Duck Band "Jewelry" from DU’s Goebel Ranch

Duck Band “Jewelry” from DU’s Goebel Ranch
Ducks Unlimited Magazine

Duck hunters love getting a banded duck. Shouts of joy and playful claims of “That’s my duck” come from every hunter in the duck blind once a banded duck is downed. Duck hunters proudly display their “jewelry” from duck call lanyards that become duck band necklaces. Ducks Unlimited’s recent research work at its Goebel Ranch complex in the Prairie Pothole Region of South Dakota is helping provide thousands of banded ducks for hunters this season.

Waterfowl hunters, of course, understand the value of data biologists get from duck band reports from hunters lucky enough to kill a banded duck.
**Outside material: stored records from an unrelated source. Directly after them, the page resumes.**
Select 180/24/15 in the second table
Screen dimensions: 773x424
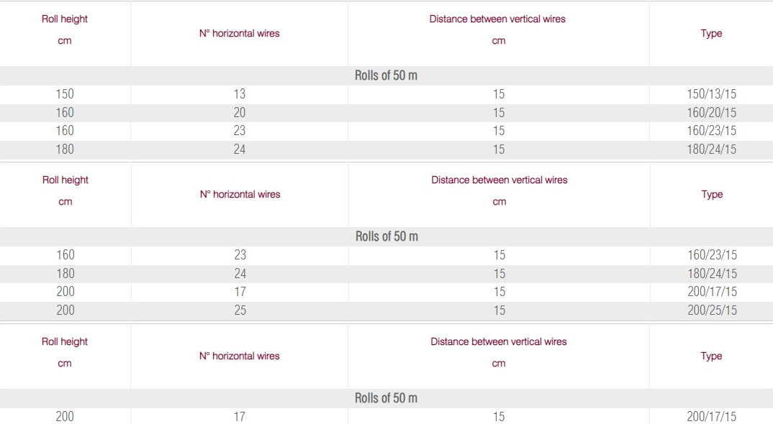pos(712,274)
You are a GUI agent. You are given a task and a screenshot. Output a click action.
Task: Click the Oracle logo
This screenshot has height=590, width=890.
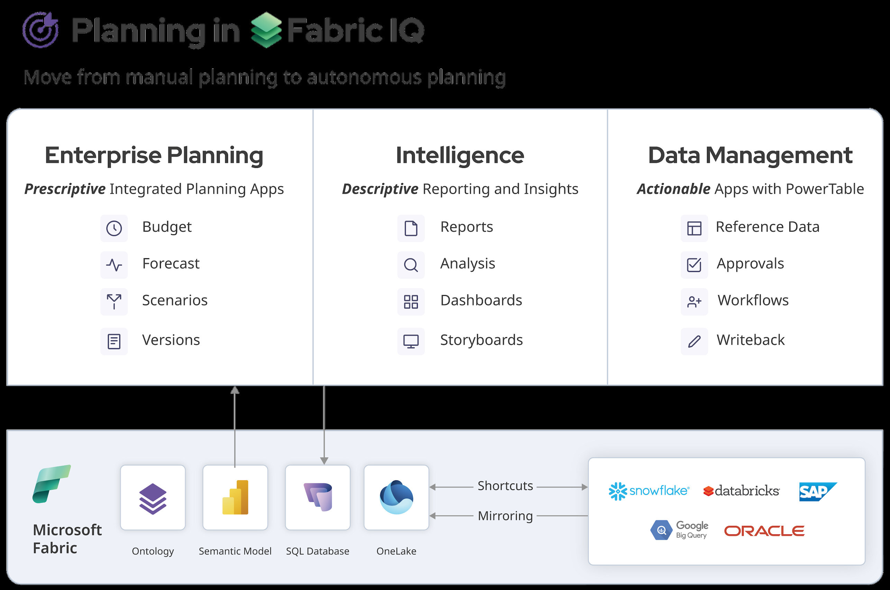[x=764, y=531]

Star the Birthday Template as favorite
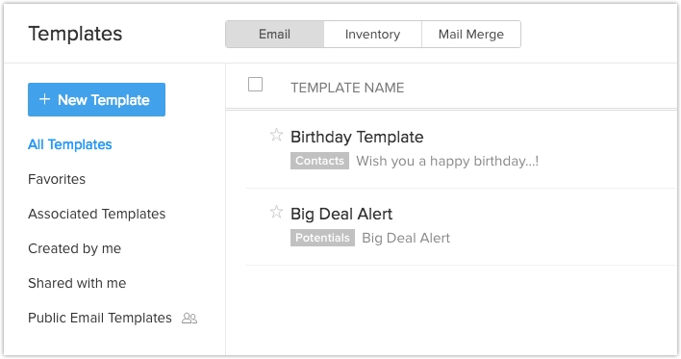[276, 135]

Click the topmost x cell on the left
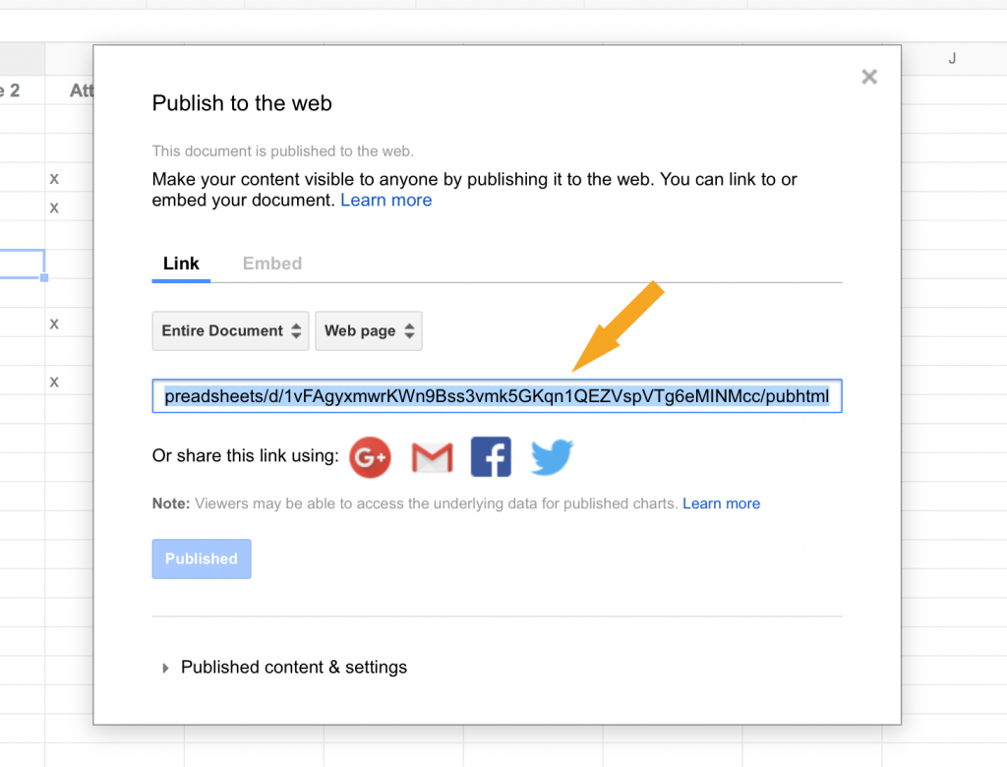point(54,178)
This data provides key migration, habitat and age information for individual duck species.

During August and September of 2006, DU biologists banded 4,033 ducks on the ranch. The total included 2,684 blue-winged teal, 720 mallards and 123 pintails among other species. This was the fifth year of duck banding on Goebel Ranch, and it was a record year (by more than 1,500 ducks). The only duck species not to set new records were mallards and lesser scaup. When the number of ducks banded at Goebel Ranch this year is added to two North Dakota locations where DU crews worked, more than 10,000 ducks were banded this year.

Banding ducks on Goebel Ranch and the reported band data helps DU estimate duck species recruitment and survival, as well as learn more about the birds and the habitats they use. A recent analysis of duck band information from ducks banded at Goebel Ranch tells how important these ducks are to Mississippi and Central flyway duck hunters. In five years, hunters in 26 states, one Canadian province and five Central and South American countries took 469 ducks banded on Goebel Ranch.